* _Assigned task_:
From the first line to the last, reproduce the records exactly.

Saved data entries
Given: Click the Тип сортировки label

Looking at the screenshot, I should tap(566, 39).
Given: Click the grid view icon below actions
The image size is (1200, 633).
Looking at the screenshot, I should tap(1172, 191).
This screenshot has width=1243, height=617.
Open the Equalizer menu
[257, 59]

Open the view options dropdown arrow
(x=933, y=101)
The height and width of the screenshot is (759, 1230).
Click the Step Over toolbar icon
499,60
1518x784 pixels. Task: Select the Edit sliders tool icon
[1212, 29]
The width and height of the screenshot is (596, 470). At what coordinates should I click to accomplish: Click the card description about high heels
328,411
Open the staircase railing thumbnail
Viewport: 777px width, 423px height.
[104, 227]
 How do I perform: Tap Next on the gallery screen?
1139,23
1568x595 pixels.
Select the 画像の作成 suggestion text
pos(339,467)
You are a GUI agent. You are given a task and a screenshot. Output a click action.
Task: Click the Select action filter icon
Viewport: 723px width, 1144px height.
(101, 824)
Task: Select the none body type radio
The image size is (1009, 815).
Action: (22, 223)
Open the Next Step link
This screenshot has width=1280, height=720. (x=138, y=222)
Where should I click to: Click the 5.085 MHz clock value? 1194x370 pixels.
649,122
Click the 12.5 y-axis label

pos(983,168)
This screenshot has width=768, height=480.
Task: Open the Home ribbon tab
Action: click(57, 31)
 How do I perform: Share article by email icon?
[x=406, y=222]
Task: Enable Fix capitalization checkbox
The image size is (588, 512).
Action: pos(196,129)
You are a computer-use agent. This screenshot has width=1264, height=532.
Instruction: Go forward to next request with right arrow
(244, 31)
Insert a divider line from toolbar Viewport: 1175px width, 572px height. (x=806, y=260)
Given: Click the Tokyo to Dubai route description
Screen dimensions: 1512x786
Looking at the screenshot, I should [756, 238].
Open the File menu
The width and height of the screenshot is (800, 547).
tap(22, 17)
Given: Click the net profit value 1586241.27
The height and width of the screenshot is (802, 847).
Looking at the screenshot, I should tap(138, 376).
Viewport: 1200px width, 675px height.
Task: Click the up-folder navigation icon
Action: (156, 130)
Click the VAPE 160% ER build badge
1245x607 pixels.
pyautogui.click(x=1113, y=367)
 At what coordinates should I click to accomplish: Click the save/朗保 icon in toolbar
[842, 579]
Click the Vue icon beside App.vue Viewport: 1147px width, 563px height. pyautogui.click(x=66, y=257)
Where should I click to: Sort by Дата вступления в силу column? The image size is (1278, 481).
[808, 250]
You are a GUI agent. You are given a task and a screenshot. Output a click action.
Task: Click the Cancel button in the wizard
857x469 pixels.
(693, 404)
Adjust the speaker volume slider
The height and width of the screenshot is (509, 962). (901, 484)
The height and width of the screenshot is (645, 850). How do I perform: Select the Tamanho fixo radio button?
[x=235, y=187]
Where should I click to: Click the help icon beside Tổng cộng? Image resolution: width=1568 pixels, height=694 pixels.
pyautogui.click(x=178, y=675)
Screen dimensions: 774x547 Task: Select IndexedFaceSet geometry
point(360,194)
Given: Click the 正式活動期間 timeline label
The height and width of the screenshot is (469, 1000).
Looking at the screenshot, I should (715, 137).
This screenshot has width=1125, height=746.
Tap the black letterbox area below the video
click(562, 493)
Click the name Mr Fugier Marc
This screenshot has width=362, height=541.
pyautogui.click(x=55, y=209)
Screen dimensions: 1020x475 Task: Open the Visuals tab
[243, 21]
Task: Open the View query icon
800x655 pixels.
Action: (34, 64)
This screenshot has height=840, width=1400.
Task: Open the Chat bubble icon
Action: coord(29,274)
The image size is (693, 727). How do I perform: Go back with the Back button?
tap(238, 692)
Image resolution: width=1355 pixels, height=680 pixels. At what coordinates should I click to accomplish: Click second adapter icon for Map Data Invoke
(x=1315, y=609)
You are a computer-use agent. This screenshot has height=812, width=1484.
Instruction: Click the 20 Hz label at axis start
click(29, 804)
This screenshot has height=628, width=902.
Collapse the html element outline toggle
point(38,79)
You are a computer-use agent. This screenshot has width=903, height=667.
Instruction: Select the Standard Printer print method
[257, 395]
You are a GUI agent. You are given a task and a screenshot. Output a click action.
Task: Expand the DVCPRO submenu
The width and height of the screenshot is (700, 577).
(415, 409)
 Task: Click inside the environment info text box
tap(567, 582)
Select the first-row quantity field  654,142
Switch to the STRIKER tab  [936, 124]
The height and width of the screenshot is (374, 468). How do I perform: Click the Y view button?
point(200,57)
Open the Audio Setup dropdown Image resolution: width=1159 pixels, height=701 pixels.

* _Written response_:
Given: Click the Тип сортировки label

Looking at the screenshot, I should tap(566, 39).
Given: Click the grid view icon below actions
The image size is (1200, 633).
Looking at the screenshot, I should tap(1172, 191).
This screenshot has width=1243, height=617.
Open the Equalizer menu
[257, 59]

Open the view options dropdown arrow
(x=933, y=101)
The height and width of the screenshot is (759, 1230).
Click the Step Over toolbar icon
499,60
1518x784 pixels. Task: Select the Edit sliders tool icon
[1212, 29]
The width and height of the screenshot is (596, 470). At what coordinates should I click to accomplish: Click the card description about high heels
328,411
Open the staircase railing thumbnail
Viewport: 777px width, 423px height.
[104, 227]
 How do I perform: Tap Next on the gallery screen?
1139,23
1568x595 pixels.
Select the 画像の作成 suggestion text
pos(339,467)
You are a GUI agent. You are given a task and a screenshot. Output a click action.
Task: Click the Select action filter icon
Viewport: 723px width, 1144px height.
(101, 824)
Task: Select the none body type radio
The image size is (1009, 815).
Action: (22, 223)
Open the Next Step link
This screenshot has width=1280, height=720. (x=138, y=222)
Where should I click to: Click the 5.085 MHz clock value? 1194x370 pixels.
649,122
Click the 12.5 y-axis label

pos(983,168)
This screenshot has width=768, height=480.
Task: Open the Home ribbon tab
Action: click(57, 31)
 How do I perform: Share article by email icon?
[x=406, y=222]
Task: Enable Fix capitalization checkbox
The image size is (588, 512).
Action: pos(196,129)
You are a computer-use agent. This screenshot has width=1264, height=532.
Instruction: Go forward to next request with right arrow
(244, 31)
Insert a divider line from toolbar Viewport: 1175px width, 572px height. (x=806, y=260)
Given: Click the Tokyo to Dubai route description
Screen dimensions: 1512x786
Looking at the screenshot, I should [756, 238].
Open the File menu
The width and height of the screenshot is (800, 547).
tap(22, 17)
Given: Click the net profit value 1586241.27
The height and width of the screenshot is (802, 847).
Looking at the screenshot, I should tap(138, 376).
Viewport: 1200px width, 675px height.
Task: Click the up-folder navigation icon
Action: (156, 130)
Click the VAPE 160% ER build badge
1245x607 pixels.
pyautogui.click(x=1113, y=367)
 At what coordinates should I click to accomplish: Click the save/朗保 icon in toolbar
[842, 579]
Click the Vue icon beside App.vue Viewport: 1147px width, 563px height. pyautogui.click(x=66, y=257)
Where should I click to: Sort by Дата вступления в силу column? The image size is (1278, 481).
[808, 250]
You are a GUI agent. You are given a task and a screenshot. Output a click action.
Task: Click the Cancel button in the wizard
857x469 pixels.
(693, 404)
Adjust the speaker volume slider
The height and width of the screenshot is (509, 962). (901, 484)
The height and width of the screenshot is (645, 850). How do I perform: Select the Tamanho fixo radio button?
[x=235, y=187]
Where should I click to: Click the help icon beside Tổng cộng? Image resolution: width=1568 pixels, height=694 pixels.
pyautogui.click(x=178, y=675)
Screen dimensions: 774x547 Task: Select IndexedFaceSet geometry
point(360,194)
Given: Click the 正式活動期間 timeline label
The height and width of the screenshot is (469, 1000).
Looking at the screenshot, I should (715, 137).
This screenshot has width=1125, height=746.
Tap the black letterbox area below the video
click(562, 493)
Click the name Mr Fugier Marc
This screenshot has width=362, height=541.
pyautogui.click(x=55, y=209)
Screen dimensions: 1020x475 Task: Open the Visuals tab
[243, 21]
Task: Open the View query icon
800x655 pixels.
Action: (34, 64)
This screenshot has height=840, width=1400.
Task: Open the Chat bubble icon
Action: coord(29,274)
The image size is (693, 727). How do I perform: Go back with the Back button?
tap(238, 692)
Image resolution: width=1355 pixels, height=680 pixels. At what coordinates should I click to accomplish: Click second adapter icon for Map Data Invoke
(x=1315, y=609)
You are a computer-use agent. This screenshot has height=812, width=1484.
Instruction: Click the 20 Hz label at axis start
click(29, 804)
This screenshot has height=628, width=902.
Collapse the html element outline toggle
point(38,79)
You are a computer-use agent. This screenshot has width=903, height=667.
Instruction: Select the Standard Printer print method
[257, 395]
You are a GUI agent. You are given a task and a screenshot. Output a click action.
Task: Expand the DVCPRO submenu
The width and height of the screenshot is (700, 577).
(415, 409)
 Task: Click inside the environment info text box
tap(567, 582)
Select the first-row quantity field  654,142
Switch to the STRIKER tab  [936, 124]
The height and width of the screenshot is (374, 468). How do I perform: Click the Y view button?
point(200,57)
Open the Audio Setup dropdown Image resolution: width=1159 pixels, height=701 pixels.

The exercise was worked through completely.